Open RyanKim17920 opened 2 months ago

RyanKim17920 commented 2 months ago

Added cls token/pooling option for NLP based full text classification

lucidrains commented 2 months ago

@RyanKim17920 do you want to try the latest changes and see if that's enough?

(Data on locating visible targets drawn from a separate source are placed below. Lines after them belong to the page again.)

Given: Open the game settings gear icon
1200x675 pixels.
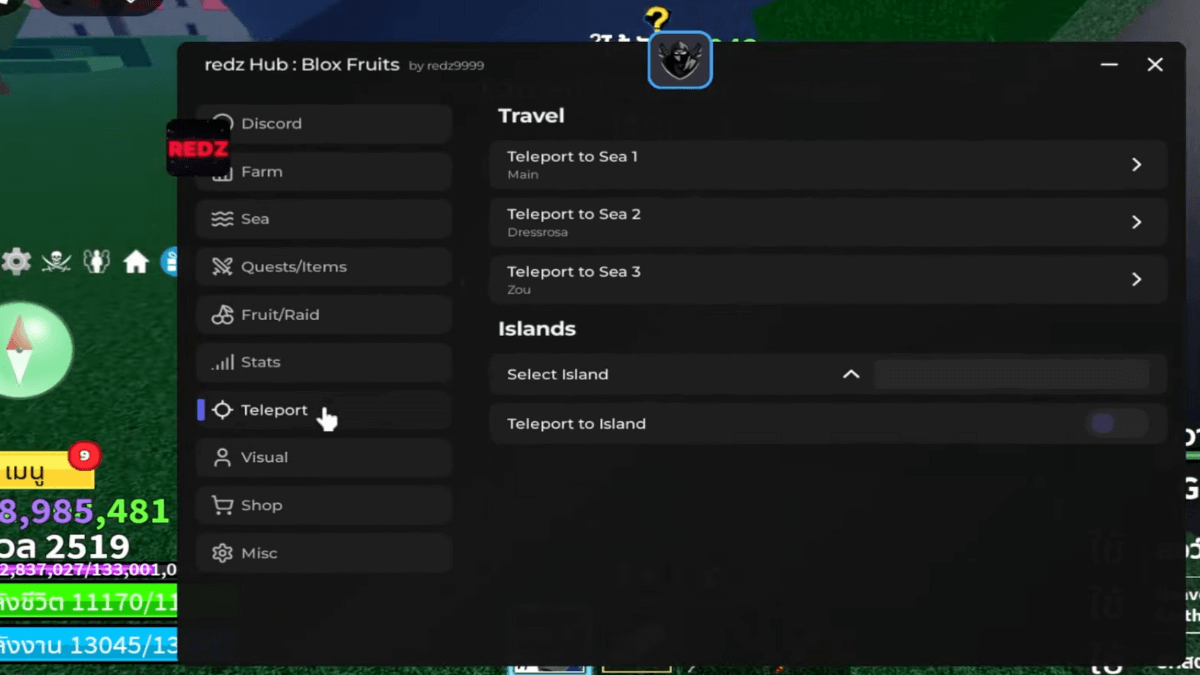Looking at the screenshot, I should (x=16, y=262).
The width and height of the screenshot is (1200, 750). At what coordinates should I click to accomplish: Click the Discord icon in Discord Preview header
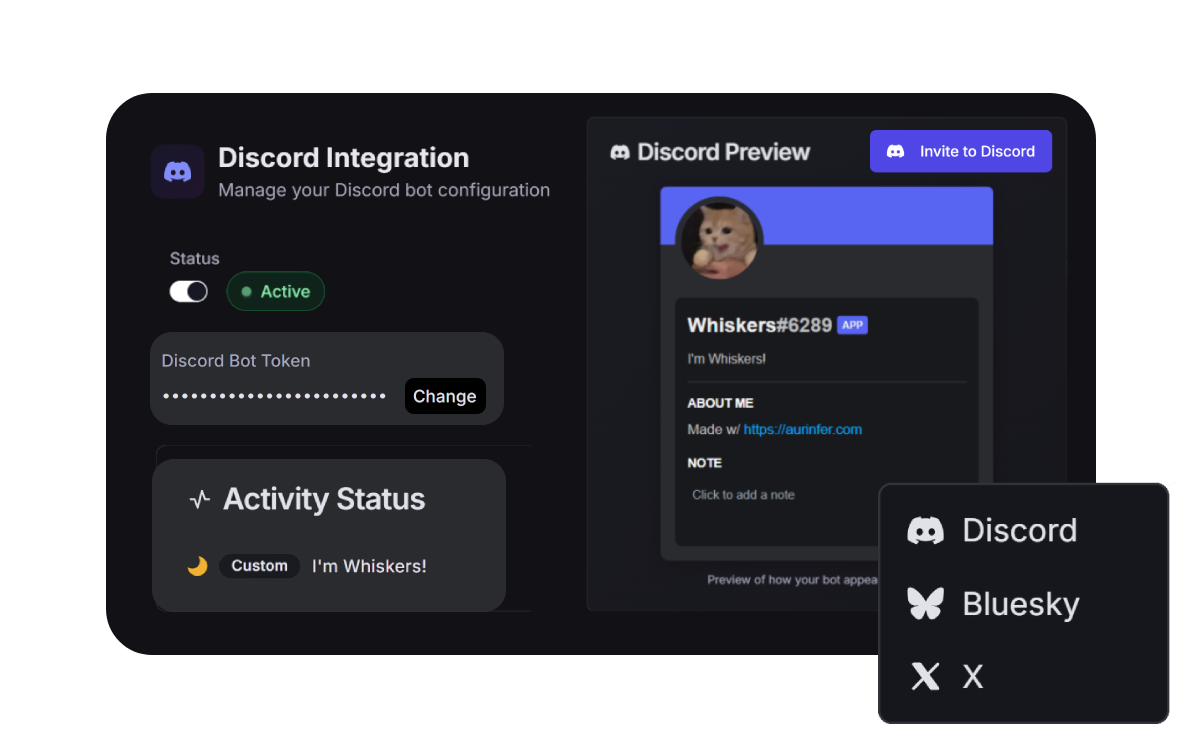pyautogui.click(x=620, y=152)
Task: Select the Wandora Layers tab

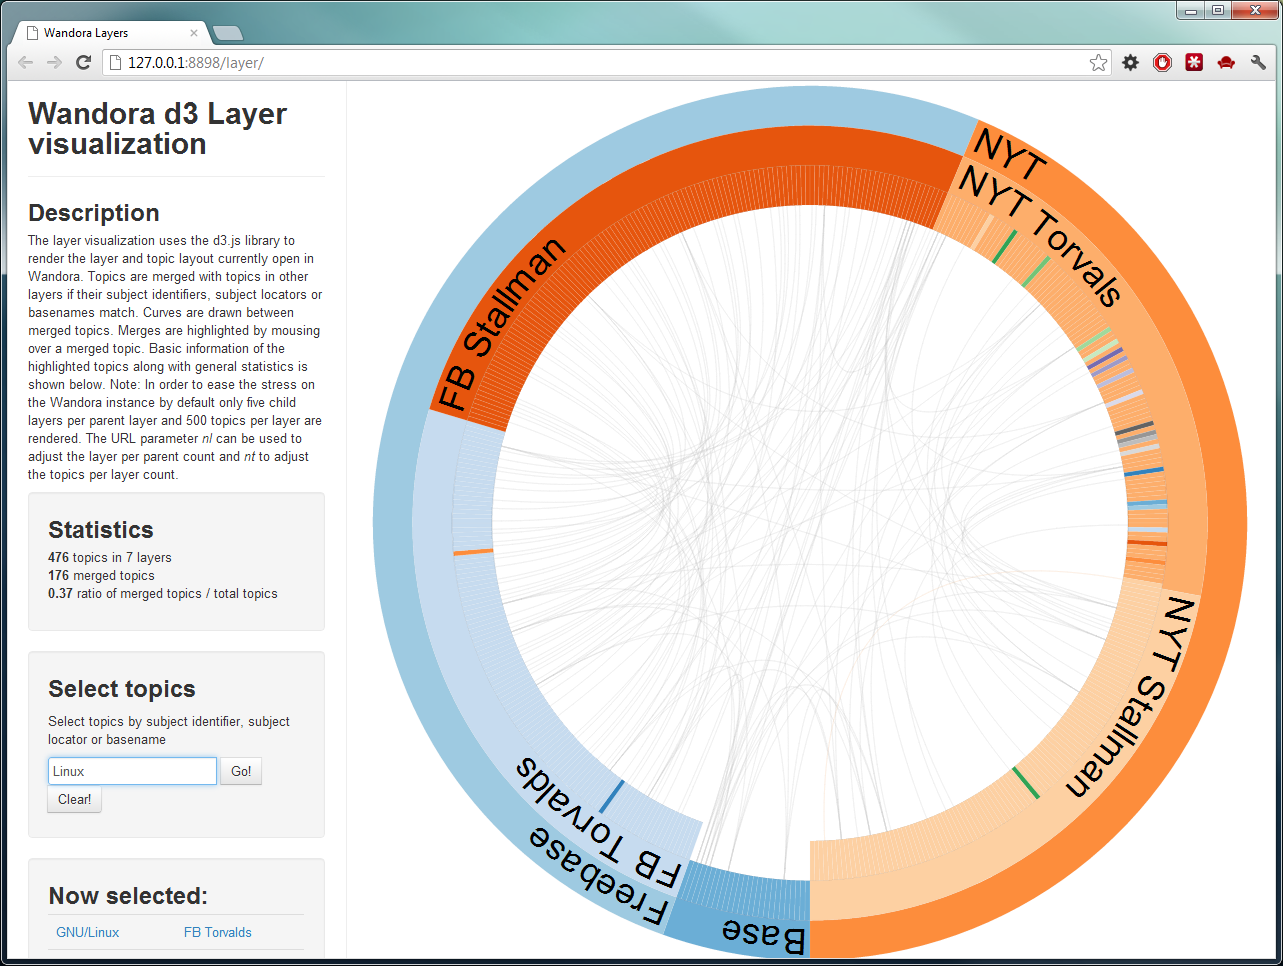Action: coord(100,33)
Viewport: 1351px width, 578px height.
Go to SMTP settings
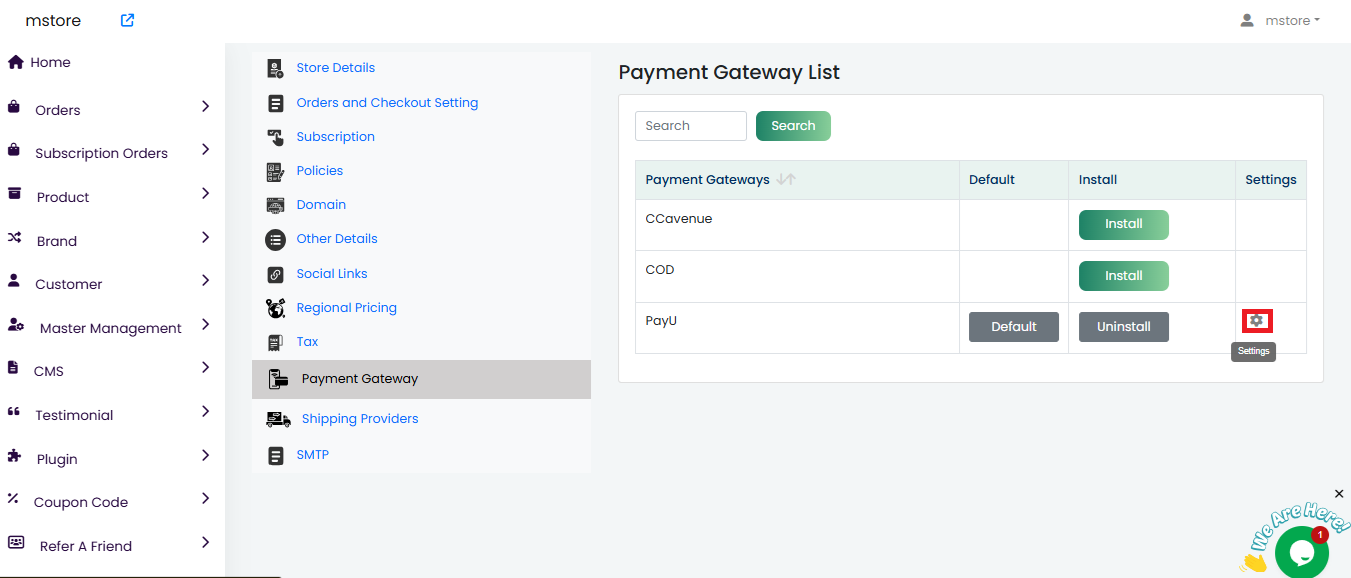click(x=312, y=455)
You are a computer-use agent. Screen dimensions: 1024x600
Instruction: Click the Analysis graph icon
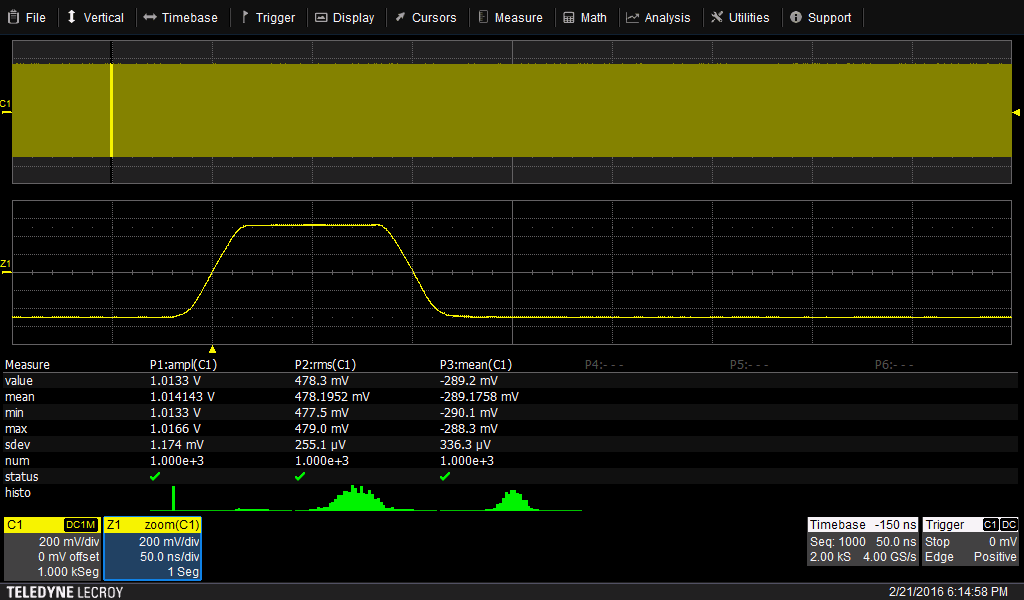coord(633,17)

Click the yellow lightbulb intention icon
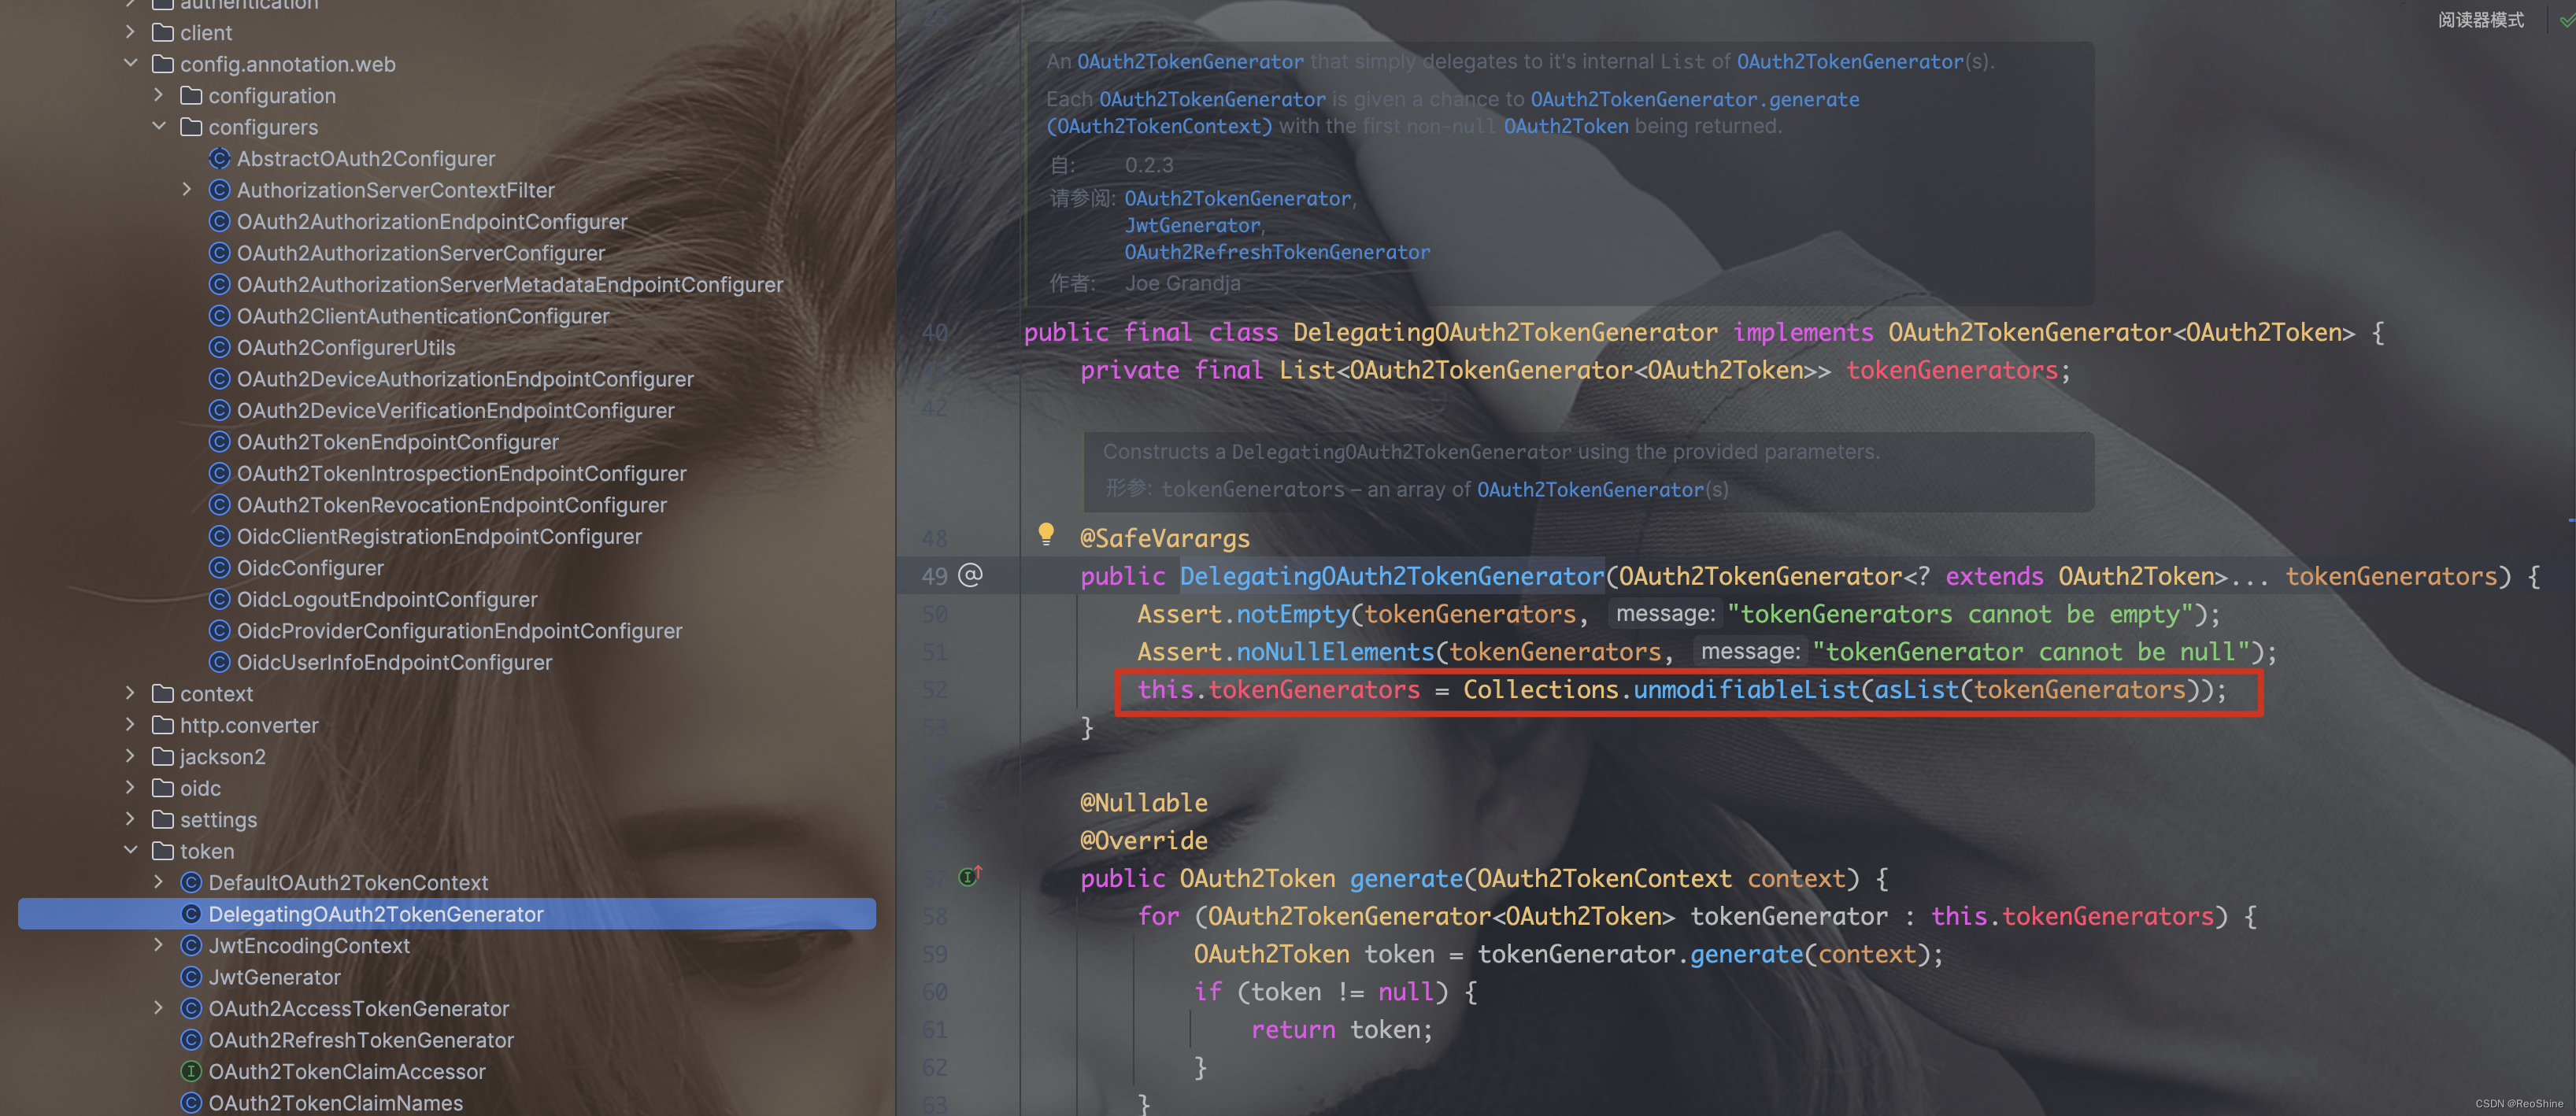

lucidrains commented 2 months ago

@RyanKim17920 hey Ryan, sorry for hijacking your efforts, just that the project is at a size where things need to be a bit more particular

your example should run now as

import torch
from torch import nn

from x_transformers import (
    TransformerWrapper,
    Encoder
)

# CLS token test
transformer = TransformerWrapper(
    num_tokens=6,
    max_seq_len=10,
    logits_dim=2, # num_classes 
    use_cls_token=True,
    attn_layers = Encoder(
        dim = 6,
        depth = 1,
        heads = 2,
    )
)

x = torch.randint(0, 5, (2, 10))
y = torch.tensor([0, 1])

print(x.shape)
logits = transformer(x)
print(logits.shape)
loss = nn.CrossEntropyLoss()(logits, y)

print(loss)

# BCE cls token

transformer = TransformerWrapper(
    num_tokens=6,
    max_seq_len=10,
    logits_dim=1, # num_classes 
    use_cls_token=True,
    squeeze_out_last_dim = True,
    attn_layers = Encoder(
        dim = 6,
        depth = 1,
        heads = 2,
    )
)

x = torch.randint(0, 5, (2, 10)).float()
y = torch.tensor([0, 1]).float()

print(x.shape)
logits = transformer(x).squeeze()
loss = nn.BCEWithLogitsLoss()(logits, y)

print(loss)

# pooling test
transformer = TransformerWrapper(
    num_tokens=6,
    max_seq_len=10,
    logits_dim=2, # num_classes 
    average_pool_embed = True,
    attn_layers = Encoder(
        dim = 6,
        depth = 1,
        heads = 2,
    )
)

x = torch.randint(0, 5, (2, 10))
y = torch.tensor([0, 1])

print(x.shape)
logits = transformer(x)
print(logits.shape)
loss = nn.CrossEntropyLoss()(logits, y)

print(loss)

# pooling BCE test

# pooling test
transformer = TransformerWrapper(
    num_tokens=6,
    max_seq_len=10,
    logits_dim=1, # num_classes 
    average_pool_embed = True,
    squeeze_out_last_dim = True,
    attn_layers = Encoder(
        dim = 6,
        depth = 1,
        heads = 2,
    )
)

x = torch.randint(0, 5, (2, 10)).float()
y = torch.tensor([0, 1]).float()

print(x.shape)
logits = transformer(x).squeeze()
print(logits.shape)
loss = nn.BCEWithLogitsLoss()(logits, y)

print(loss)

# normal test 

transformer = TransformerWrapper(
    num_tokens=6,
    max_seq_len=10,
    logits_dim=2, # num_classes 
    average_pool_embed = True,
    attn_layers = Encoder(
        dim = 6,
        depth = 1,
        heads = 2,
    )
)

x = torch.randint(0, 5, (1, 10))
y = torch.tensor([0])

print(x.shape)
logits = transformer(x)
print(logits.shape)
RyanKim17920 commented 1 month ago

Thank you for the improvements you've already made to my original additions. I noticed that the test/x_transformers are outdated, so those changes aren't needed anymore. However, I believe the example I provided could still be valuable. It demonstrates the usage of the NLP classification with a well-known dataset, which might be useful for users to understand how to implement it while getting a high 90% validation accuracy.

Would it be possible to add the example to the repository?